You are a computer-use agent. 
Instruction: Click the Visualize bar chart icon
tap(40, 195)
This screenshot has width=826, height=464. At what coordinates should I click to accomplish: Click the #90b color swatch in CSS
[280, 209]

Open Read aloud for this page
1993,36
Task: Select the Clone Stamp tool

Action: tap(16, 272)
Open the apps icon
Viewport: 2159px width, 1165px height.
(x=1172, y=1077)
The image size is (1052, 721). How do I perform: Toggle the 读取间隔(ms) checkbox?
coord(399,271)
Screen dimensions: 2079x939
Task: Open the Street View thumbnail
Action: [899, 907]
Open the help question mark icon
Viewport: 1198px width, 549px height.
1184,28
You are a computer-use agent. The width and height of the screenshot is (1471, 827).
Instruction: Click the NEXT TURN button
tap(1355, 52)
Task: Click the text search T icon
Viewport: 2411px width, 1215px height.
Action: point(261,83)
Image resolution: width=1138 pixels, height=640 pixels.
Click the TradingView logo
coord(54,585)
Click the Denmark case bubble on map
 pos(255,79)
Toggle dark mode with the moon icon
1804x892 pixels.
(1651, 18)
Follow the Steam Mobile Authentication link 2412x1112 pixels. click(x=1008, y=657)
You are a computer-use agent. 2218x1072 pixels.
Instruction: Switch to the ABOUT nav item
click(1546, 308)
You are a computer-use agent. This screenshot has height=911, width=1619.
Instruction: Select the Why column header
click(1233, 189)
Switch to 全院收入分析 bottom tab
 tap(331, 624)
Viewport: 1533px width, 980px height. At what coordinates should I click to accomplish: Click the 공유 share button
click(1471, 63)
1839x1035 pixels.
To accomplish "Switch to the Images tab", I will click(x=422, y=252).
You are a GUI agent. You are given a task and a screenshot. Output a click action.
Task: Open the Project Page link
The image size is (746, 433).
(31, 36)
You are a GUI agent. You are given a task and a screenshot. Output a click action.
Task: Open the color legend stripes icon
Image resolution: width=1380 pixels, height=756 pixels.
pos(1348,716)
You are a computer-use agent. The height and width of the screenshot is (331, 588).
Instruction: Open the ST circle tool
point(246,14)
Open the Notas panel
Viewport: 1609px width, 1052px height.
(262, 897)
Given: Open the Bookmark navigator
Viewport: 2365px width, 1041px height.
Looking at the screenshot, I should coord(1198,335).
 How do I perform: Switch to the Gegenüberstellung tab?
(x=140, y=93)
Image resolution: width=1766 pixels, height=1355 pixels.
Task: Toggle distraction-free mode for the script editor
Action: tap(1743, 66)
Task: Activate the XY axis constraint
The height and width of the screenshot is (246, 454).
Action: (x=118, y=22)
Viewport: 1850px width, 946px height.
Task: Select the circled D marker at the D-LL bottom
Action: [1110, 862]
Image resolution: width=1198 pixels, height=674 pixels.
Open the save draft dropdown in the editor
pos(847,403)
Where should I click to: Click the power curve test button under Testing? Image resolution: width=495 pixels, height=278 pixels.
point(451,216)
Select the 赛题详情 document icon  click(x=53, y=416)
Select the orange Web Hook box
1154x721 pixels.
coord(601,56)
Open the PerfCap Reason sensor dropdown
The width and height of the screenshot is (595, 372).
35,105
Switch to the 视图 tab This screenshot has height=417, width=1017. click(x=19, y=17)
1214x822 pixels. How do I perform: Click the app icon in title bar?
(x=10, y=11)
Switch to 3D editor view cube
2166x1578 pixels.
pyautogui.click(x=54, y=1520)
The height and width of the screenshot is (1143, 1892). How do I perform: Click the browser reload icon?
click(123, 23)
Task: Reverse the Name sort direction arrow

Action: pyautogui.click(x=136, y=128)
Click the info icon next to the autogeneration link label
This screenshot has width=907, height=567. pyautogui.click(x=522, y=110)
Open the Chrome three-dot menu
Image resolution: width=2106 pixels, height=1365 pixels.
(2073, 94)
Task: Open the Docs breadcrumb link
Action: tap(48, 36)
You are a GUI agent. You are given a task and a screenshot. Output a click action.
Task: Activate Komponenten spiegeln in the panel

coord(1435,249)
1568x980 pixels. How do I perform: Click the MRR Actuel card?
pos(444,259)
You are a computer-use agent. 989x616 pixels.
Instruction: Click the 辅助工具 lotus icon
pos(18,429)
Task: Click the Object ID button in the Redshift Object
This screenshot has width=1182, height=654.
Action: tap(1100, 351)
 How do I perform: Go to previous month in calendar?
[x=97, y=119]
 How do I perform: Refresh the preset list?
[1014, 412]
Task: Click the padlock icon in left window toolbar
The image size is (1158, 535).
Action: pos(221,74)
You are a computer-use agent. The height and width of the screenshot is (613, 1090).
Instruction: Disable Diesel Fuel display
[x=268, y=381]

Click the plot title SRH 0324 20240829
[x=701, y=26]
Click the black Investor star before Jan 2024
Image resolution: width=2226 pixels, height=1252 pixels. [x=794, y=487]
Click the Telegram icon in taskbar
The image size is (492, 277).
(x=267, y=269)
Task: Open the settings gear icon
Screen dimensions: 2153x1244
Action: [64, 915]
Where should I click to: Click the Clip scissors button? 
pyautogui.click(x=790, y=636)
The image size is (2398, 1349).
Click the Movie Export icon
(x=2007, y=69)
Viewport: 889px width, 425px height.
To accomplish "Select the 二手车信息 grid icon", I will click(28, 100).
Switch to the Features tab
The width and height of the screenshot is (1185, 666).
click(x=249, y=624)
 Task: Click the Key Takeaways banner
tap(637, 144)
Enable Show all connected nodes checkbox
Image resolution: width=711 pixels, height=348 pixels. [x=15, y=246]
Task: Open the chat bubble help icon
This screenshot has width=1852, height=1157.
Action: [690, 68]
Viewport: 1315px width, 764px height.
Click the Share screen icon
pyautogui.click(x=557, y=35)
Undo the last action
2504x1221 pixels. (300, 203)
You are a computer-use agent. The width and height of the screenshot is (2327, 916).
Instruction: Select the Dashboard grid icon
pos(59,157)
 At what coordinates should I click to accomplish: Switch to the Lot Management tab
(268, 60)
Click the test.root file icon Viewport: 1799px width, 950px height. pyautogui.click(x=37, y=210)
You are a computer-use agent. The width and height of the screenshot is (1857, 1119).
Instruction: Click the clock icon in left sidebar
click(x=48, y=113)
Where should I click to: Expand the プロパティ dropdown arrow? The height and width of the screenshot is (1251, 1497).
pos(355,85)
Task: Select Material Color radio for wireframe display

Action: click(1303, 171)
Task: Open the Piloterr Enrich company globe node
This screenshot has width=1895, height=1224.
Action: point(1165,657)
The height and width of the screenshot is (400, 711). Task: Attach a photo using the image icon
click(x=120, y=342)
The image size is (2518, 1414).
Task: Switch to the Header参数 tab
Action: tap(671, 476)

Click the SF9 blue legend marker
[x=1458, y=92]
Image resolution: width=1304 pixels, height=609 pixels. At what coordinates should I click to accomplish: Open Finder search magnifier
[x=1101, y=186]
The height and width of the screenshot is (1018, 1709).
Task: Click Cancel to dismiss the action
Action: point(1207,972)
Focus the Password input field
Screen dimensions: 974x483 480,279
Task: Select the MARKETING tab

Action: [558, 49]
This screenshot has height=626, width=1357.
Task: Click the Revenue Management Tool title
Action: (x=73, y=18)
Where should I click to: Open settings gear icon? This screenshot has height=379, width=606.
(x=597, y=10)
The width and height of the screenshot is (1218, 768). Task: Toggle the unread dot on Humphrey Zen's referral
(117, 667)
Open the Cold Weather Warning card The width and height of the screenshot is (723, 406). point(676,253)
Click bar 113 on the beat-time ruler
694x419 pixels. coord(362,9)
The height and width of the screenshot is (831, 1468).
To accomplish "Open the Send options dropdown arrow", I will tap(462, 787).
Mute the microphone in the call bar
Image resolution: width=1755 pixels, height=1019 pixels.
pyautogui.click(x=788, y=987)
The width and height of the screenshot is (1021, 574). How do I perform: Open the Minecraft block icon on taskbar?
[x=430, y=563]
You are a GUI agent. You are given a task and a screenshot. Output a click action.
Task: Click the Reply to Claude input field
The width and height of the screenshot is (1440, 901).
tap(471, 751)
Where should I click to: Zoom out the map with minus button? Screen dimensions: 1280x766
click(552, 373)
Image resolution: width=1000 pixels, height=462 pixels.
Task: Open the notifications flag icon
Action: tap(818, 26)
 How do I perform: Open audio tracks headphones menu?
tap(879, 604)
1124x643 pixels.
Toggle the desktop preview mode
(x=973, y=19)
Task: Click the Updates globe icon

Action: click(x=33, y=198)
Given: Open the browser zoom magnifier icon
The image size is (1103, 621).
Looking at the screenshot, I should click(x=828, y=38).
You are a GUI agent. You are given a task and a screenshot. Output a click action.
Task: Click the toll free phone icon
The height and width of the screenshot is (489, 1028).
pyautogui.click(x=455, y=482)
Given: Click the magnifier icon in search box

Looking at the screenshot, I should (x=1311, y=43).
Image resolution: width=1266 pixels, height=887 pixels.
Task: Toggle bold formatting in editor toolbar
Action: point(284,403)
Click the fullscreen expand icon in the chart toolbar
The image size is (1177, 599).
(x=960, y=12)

+-------+

● TASK TO COMPLETE: Report all lines in the listing above that contain the word "will".

● EXERCISE OUTPUT:
To accomplish "Switch to the Images tab", I will click(x=422, y=252).
To accomplish "Select the 二手车信息 grid icon", I will click(28, 100).
To accomplish "Open the Send options dropdown arrow", I will tap(462, 787).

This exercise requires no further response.